On struggling with his faith during his time in WWE:

“I would go in cycles. And that is what was so hard for me, and why I really needed to get out, because man I had some struggles. I had some really high ups and downs.”

On the faction he was in, The Legacy, getting cut down from five people to three:

“I think once we started it, I came back from filming Marine 2, and I think that’s when they did away with Afa and [Sim] Snuka. I think they just saw the look that Randy and myself and Cody had together, and they wanted to go with that. That’s a Vince [McMahon] call. I don’t really know any other reason. We worked really well together, and I think because we all had a similar look. It was just a good look, and we had great chemistry together, and I guess maybe Randy [Orton] just wanted it that way.”

On the reason The Legacy broke up:

“They wanted to make Randy a babyface. That is were things could have probably gone different for me, if they would have capitalized on the momentum I had. The crowd was kind of wanting me to turn face. Randy and I did a match where I let him just beat me up, and I shoved him back once, and it exploded.

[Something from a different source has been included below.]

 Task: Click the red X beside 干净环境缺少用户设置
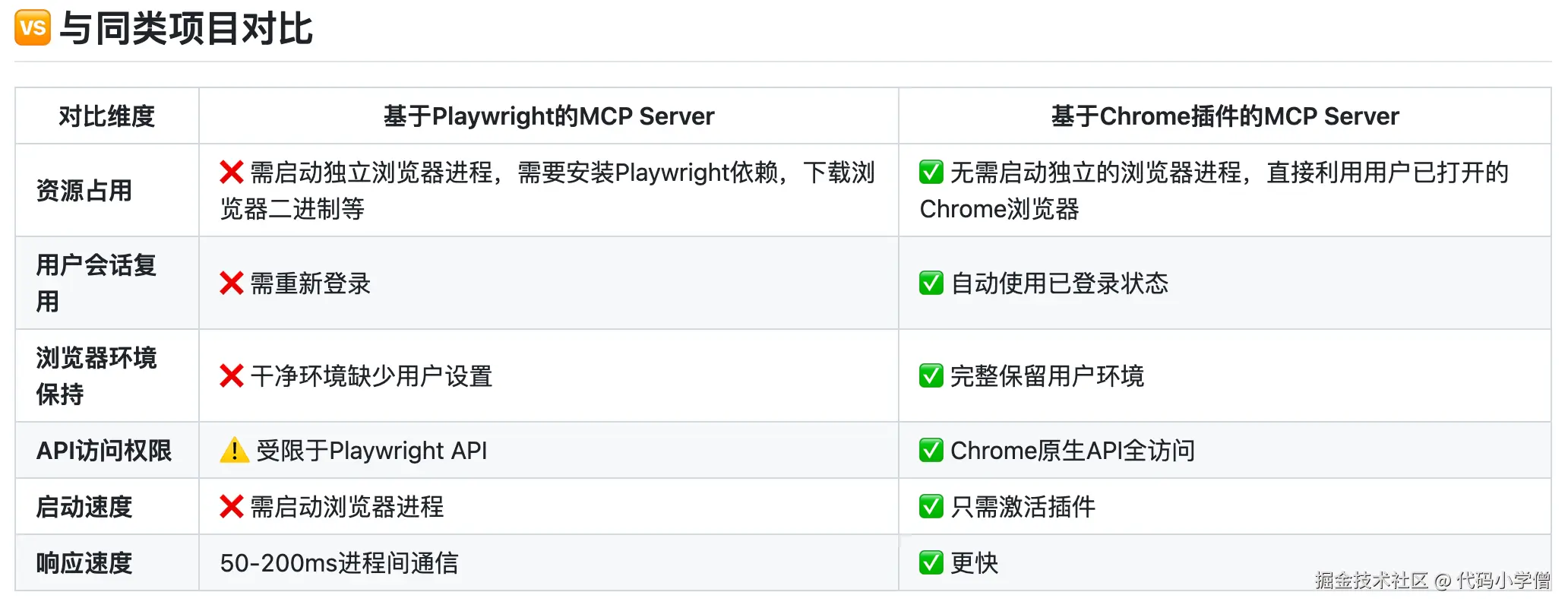click(232, 376)
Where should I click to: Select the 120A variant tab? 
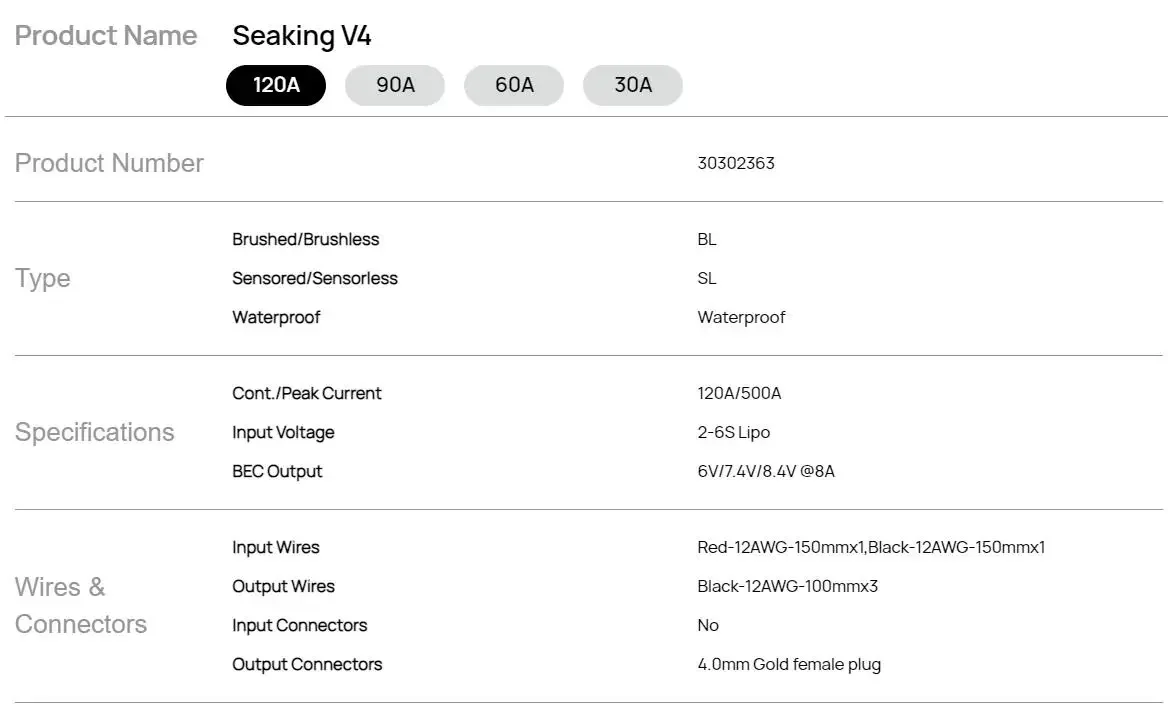click(x=276, y=85)
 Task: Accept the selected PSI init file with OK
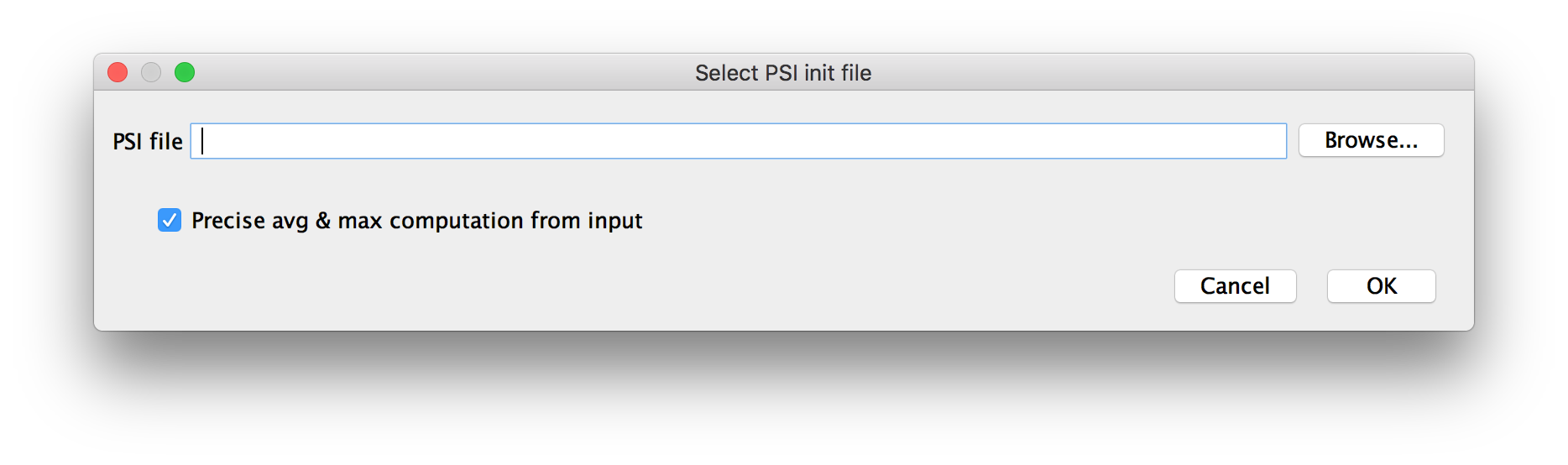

That was probably one of the coolest matches. I didn’t fight back at all. I shoved him as he walked around me and I let him do his creepy faces, and he RKO’d me. We were going to have a match at ‘Mania, and it was going to be a singles match. They were like, well that is not fair, and I think there were some politics there. It would have been weird to just have me and him have a match and not Cody. So, [they decided], we’ll make Randy face and break Legacy up. I don’t know who made that call. I didn’t really agree with it, and wished they would have kept it a little bit longer. Even just me and Cody tagging for a little bit longer, because then they had no idea of what to do with me. All of that build-up, and then the implosion. Me and Cody could have feuded. There could have be a lot better, but all they were worried about was Randy.”

On his former Legacy running mate and tag-team partner Cody Rhodes requesting his release a few years after he did the same thing:

“He has an incredible mind for the business. He loves it. He has more passion for this industry that anybody I know. He constantly, still to this day, watches old tapes. He wanted it so bad, and he would go above and beyond. He would pitch more ideas, and they would be homeruns. He would keep pitching, and [WWE] would turn them down. That’s what is so hard about this industry. Even if you go above and beyond, even if you are capable, it doesn’t matter. It’s not like a sales position, where you are working commission and the more you sell, the more money you make. In this industry, it’s not like that, because you can put in the most time, you can put in the most pitches, you can be the biggest guy, you can have the best mic skills. But if it doesn’t all add up on the right day at the right time, in front of the right person, it will not happen.”